Contexte du réseau METSA

Avec l’arrivée depuis une dizaine d’années de nouveaux systèmes optiques permettant de corriger les aberrations des lentilles (correcteurs de Cs et bientôt correcteur de Cc), de monochromateurs permettant d’obtenir des faisceaux mieux résolus en énergie, le développement de nouveaux détecteurs et de spectromètres de plus grande dynamique et de meilleur résolution et la mise au point de porte objets originaux, la MET a indiscutablement progressé vers des mesures quantitatives à des échelles subnanométriques. De plus, l'utilisation de différents types d'impulsions laser ultra-brèves ont ouvert le potentiel de caractérisation des sondes atomiques tomographiques à de nombreuses classes de matériaux organiques et inorganiques (oxydes, verres, interfaces prothèse-os, semi-conducteurs à architectures complexes), bien au-delà de l'analyse des alliages métalliques. En outre, ces développements ont été accompagnés de grandes améliorations des protocoles de préparation des échantillons, principalement par FIB. L'analyse en SAT de zones d'intérêts préalablement sélectionnées (et caractérisés) par microscopie électronique est devenue une démarche routinière (approches de microscopie corrélative).
 

Ci-dessous, quelques exemples types d'applications des MET et SAT sont données. Vous pouvez explorez les possibilités offertes par chaque plateforme en consultant la liste des plateformes, en visitant leur résumé dans le menu "laboratoire" en haut de cette page, ou en utilisant l'outils de recherche en bas à droite sur la page d'accueil. En cas de doute, n'hésitez pas à contacter notre directeur.

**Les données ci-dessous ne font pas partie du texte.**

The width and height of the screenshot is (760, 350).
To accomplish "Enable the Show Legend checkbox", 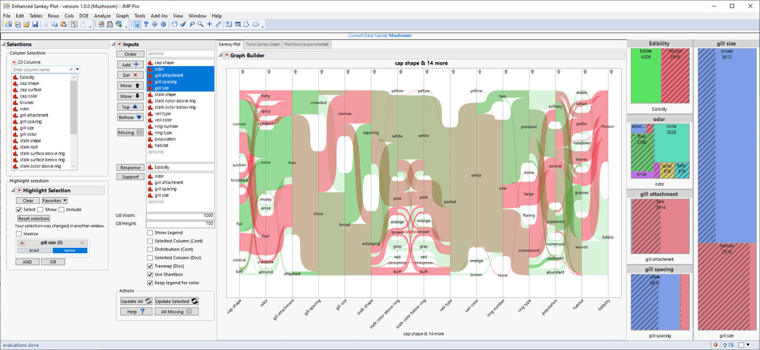I will (x=151, y=233).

Les mesures possibles au sein de METSA concernent:

Les mesures de structure locale par des techniques de microscopie à haute résolution (HRTEM et HRSTEM - HAADF, BF, ADF) avec des résolutions ultimes inférieure à 0.1 nm.

Les études de structures électroniques et de composition chimique par des techniques de spectroscopie de pertes d’énergie des électrons (EELS) avec des résolutions spatiales de l’ordre de 0.1 nm et des résolutions en énergie inférieure à 300 meV.

Les mesures de composition chimique par EDS avec des résolutions spatiales meilleures que 0.2 nm.
Les mesures locales de champs électrostatiques, magnétiques et de contrainte par des techniques d’holographie électronique.

Les études in-situ qu’elles soient sous atmosphère, en températures, sous contraintes, sous champ électrique ou sous rayonnement photonique.

Les mesures de diffraction quantitative à l’aide d’un système de précession des électrons et d’un détecteur spécifique (image plate, électromètre).

Les mesures d’aimantation et de configuration magnétiques par microscopie de Lorentz.

Les études locales chimiques tri-dimensionnelles par Sonde Atomique.

Les observations haute résolution d’objets congelés pour les études de la matière molle.

En outre, les développements en tomographie  permettent maintenant d’obtenir des informations tridimensionnelles de l’objet étudié. Ces développements ont naturellement trouvé des applications dans des domaines de recherche académiques ou industriels sur divers classes de matériaux :

Les matériaux et systèmes semi-conducteurs 

  • Influence des contraintes sur les propriétés électroniques dans les dispositifs
  • Profils de dopants
  • Structure et chimie de nanofils et d'hétérostructures
  • Propriétés electronique et optiques

La catalyse et les matériaux pour l'énergie

  • Structure et relaxation de nanoparticules
  • Rôle des surfaces sur les propriétés catalytiques
  • Variations de composition et de propriétés électroniques locales

Les matériaux magnétiques 

  • Mesures locales d’aimantation
  • Propriétés électroniques dans les interfaces pour la spintronique
  • Configurations magnétiques
  • Processus de retournement

Les matériaux de structure 

  • Mesures locales des déformations
  • Rôles des défauts et des précipités sur les propriétés mécaniques
  • Superplasticité

Les céramiques avancées (oxydes, nitrures, carbures …)
Structure, composition et structure électronique locales
Détection et analyse de structures complexes (nouvelles charpentes, oxyde modulé)
Composites nano-structurés multiphasés, revêtements

Les matériaux carbonés et matériaux bi-dimensionnels

  • Nanotubes de carbone
  • Fullerènes
  • Graphène et analogues inorganiques

L’étude de la matière molle 

  • Polymères, fluides complexes, interface solide-liquide
  • Biophysique et interfaces avec les nanotechnologies

L’utilisation optimale de ces nouvelles possibilités d’analyse nécessite des appareillages coûteux qu’il n’est pas envisageable de multiplier sur l’ensemble du territoire, une expertise spécifique dans les différentes techniques et dans leurs applications à des problématiques données.